The SSH protocol and
SSH Applications - Part 2

Martin Stecher June 25, 2025

SSH and SSH Applications from a Security Gateway Perspective

Part 2: SSH Remote Shell from a Gateway Perspective

In Part 1, we explored the SSH core protocol and how a security gateway can filter remote command execution. In this article, we’ll examine how things change when a remote interactive shell session is started instead of executing a single command.

SSH protocol messages to open a Remote Command vs. a Remote Shell channel.

Starting a Remote Shell

As discussed in Part 1, SSH applications are distinguished by how the channel is opened and configured. Both remote commands and remote shells begin with a SSH_MSG_CHANNEL_OPEN message. This opens a channel of type "session" and includes parameters such as the initial window size and maximum packet size.

After the channel is confirmed by the server (SSH_MSG_CHANNEL_OPEN_CONFIRMATION), the client sends a series of SSH_MSG_CHANNEL_REQUEST messages to configure the session. These may include:

Environment variable settings, e.g., LC_CTYPE=UTF-8
(typically sent without expecting a reply)
For remote shell sessions: a pty-req (pseudo-terminal request) message indicating terminal type (e.g., xterm-256color) and dimensions
A final channel request to start the SSH application:

For remote commands: exec, followed by the command string
For remote shell sessions: shell, with no additional parameters (the environment and terminal are already set)

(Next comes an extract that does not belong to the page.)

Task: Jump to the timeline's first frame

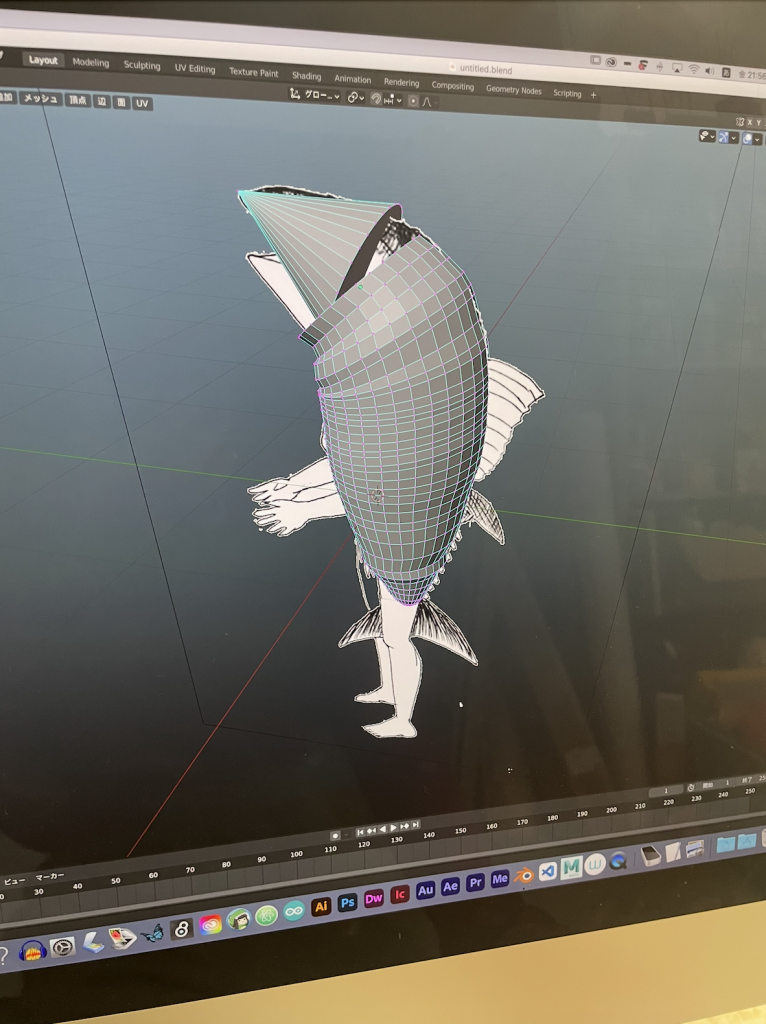Action: (x=360, y=831)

Executing Commands in a Remote Shell

You might expect the client to buffer input and prepare a structured command message that is then sent to the server like in the remote command style but that’s not how it works.

The client behaves like a dumb terminal emulator: as characters are typed, they are immediately sent to the server inside SSH_MSG_CHANNEL_DATA messages. The server, in turn, replies with character data (including control sequences) to be rendered in the client’s terminal window.

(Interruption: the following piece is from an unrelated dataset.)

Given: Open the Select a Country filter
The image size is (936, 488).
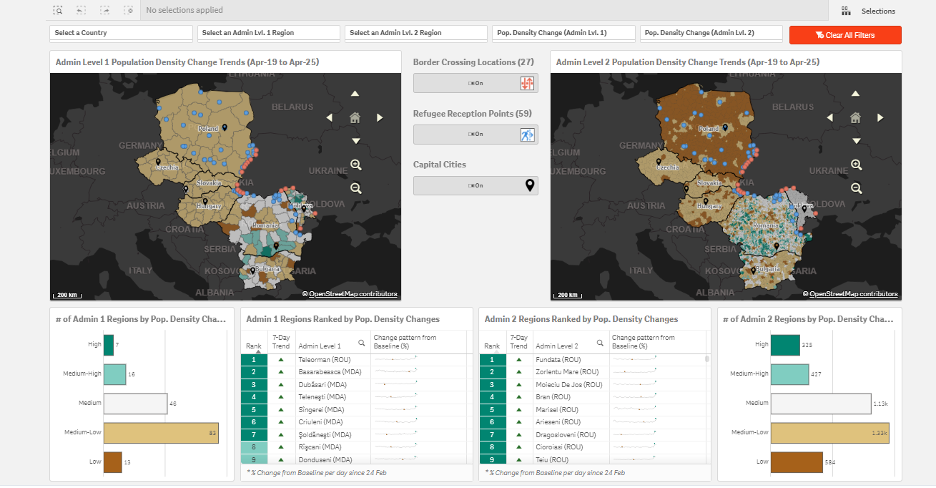Looking at the screenshot, I should [121, 33].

There’s no SSH-level indication of command boundaries, making interpretation by intermediaries extremely difficult. Whether prompt, command, command-reply or additional interaction with interactive commands, everything is just a flow of unstructured data and only the server has the context of which data belongs where.

This behavior originates from early computing history: where terminals like teletypewriters (hence the "tty" in pty-req) sent characters directly to mainframes, and formatting was entirely controlled by the host.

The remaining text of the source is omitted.